Al encontrarlo, tendría casi un mes encerrado en el cuartel policial sin explicación clara para él y familiares en el extranjero.
Su ex esposa lo acusó de violación a la hija de ambos y un juez, por lo pronto, había dictado prisión preventiva.
Noté que el hombre era dueño de una propiedad valorada en más de 14 millones de pesos, donde reside la acusadora sin autorización judicial.
Al profundizar sobre el caso, percibí un ambiente medio extraño. Informé a la Embajada de Estados Unidos sobre la condición de su ciudadano norteamericano.
Dos oficiales forzaron a su traslado a una cárcel oficial.
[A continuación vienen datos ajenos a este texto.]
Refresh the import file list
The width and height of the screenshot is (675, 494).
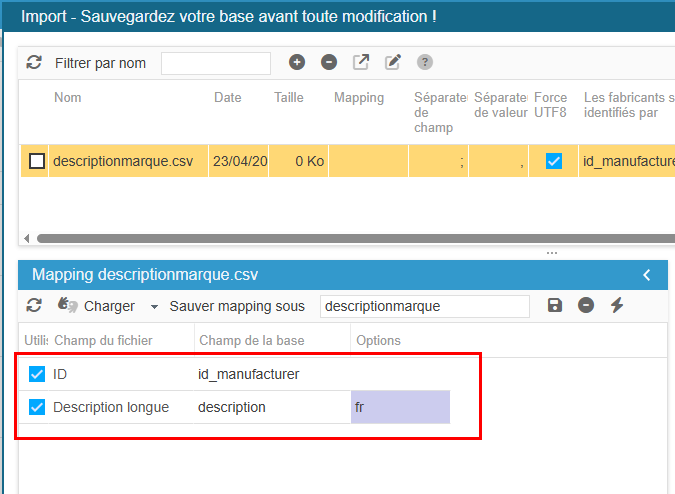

Pero antes de terminar el juicio preliminar, jamás regresaron.
Este miércoles ocurrió lo sospechado: cinco años de condena.
Desprovista de orientación, la familia de este hombre en Estados Unidos ha visto a su ser querido convertido en un festín de abogados que lo estafaron, abusaron, burlaron y de fiscales y de jueces que lo han encerrado en una acusación que, por su inocuidad, requería de una investigación rigurosa, amplia y altamente profesional, para despejar las tantas dudas que pesan en su contra.
El legista certificó que no hay daño; pero la madre, quien había logrado la condena de otro hombre por lo mismo, tuvo éxito sólo con su actuación y palabras.
De la sociedad, el único testigo de todo el proceso fui yo.
Pero lejos de estar convencido, salgo asustado de una justicia que, en lugar de mostrarme rigor, temple, capacidad y solemnidad, lo que ofreció fue chabacanería y desconfianza.